[Rows from a screen grounding dataset]
— Begin —
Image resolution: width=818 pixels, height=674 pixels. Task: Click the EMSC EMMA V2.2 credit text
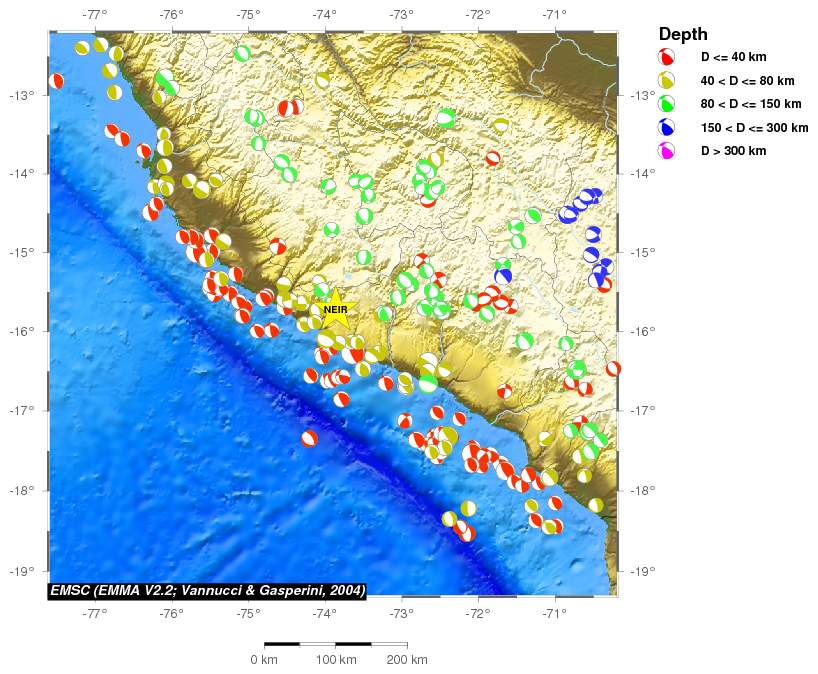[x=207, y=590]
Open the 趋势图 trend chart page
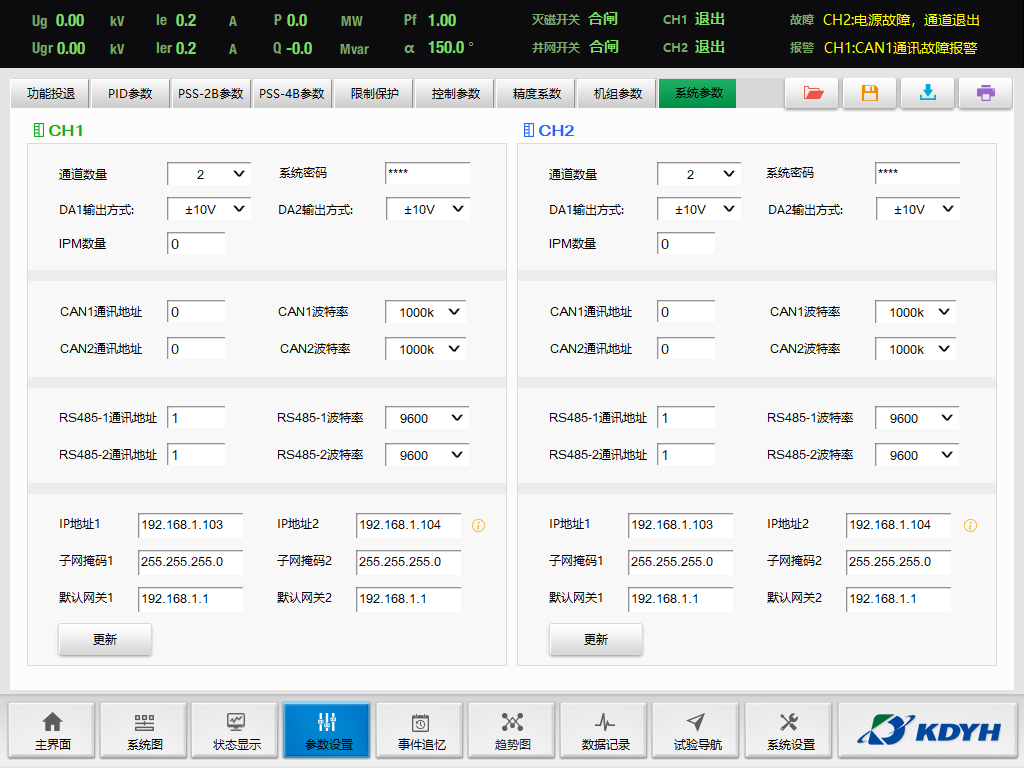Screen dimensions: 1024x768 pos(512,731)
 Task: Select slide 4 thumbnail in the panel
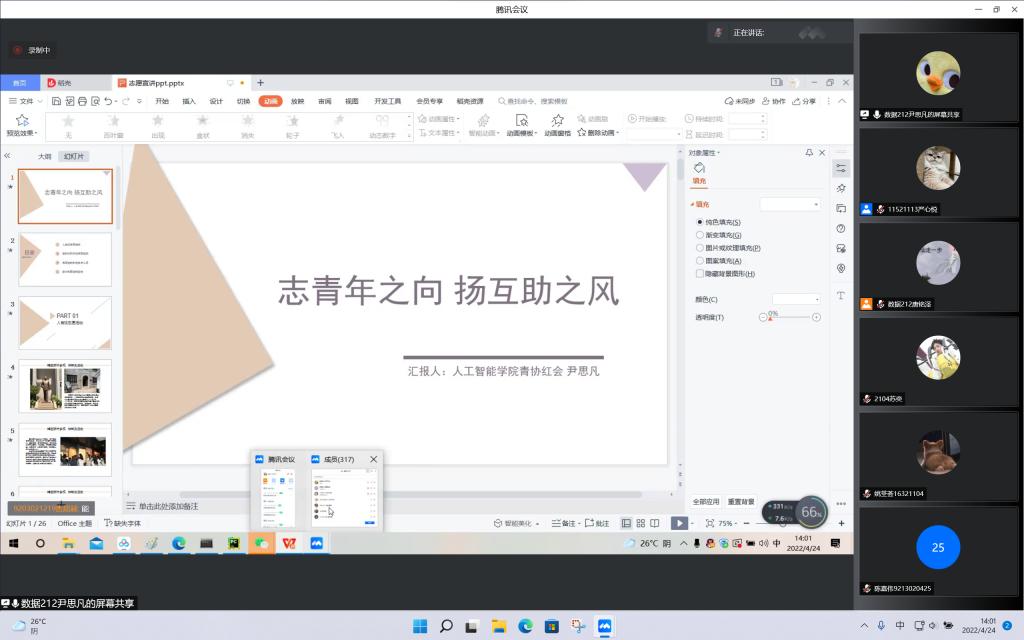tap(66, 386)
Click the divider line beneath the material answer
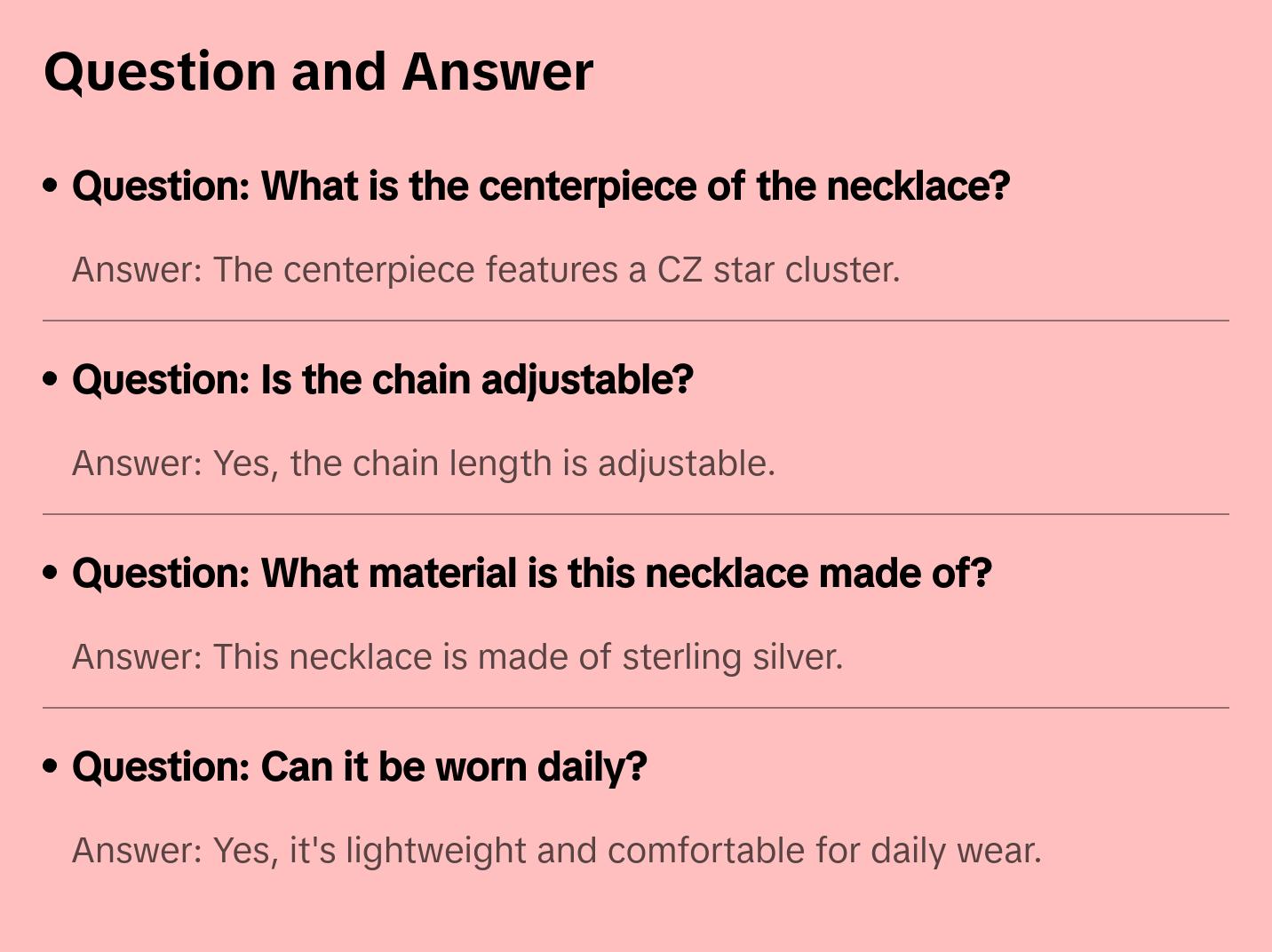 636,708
— End —
THE EXERCISE »
Echo back the text lines in these records word for word, omitting the pictures.

SOLUTION TO THIS EXERCISE »
Image resolution: width=818 pixels, height=674 pixels. Task: Click the EMSC EMMA V2.2 credit text
[x=207, y=590]
Open the 趋势图 trend chart page
Screen dimensions: 1024x768 pos(512,731)
 Task: Select slide 4 thumbnail in the panel
tap(66, 386)
Click the divider line beneath the material answer
 636,708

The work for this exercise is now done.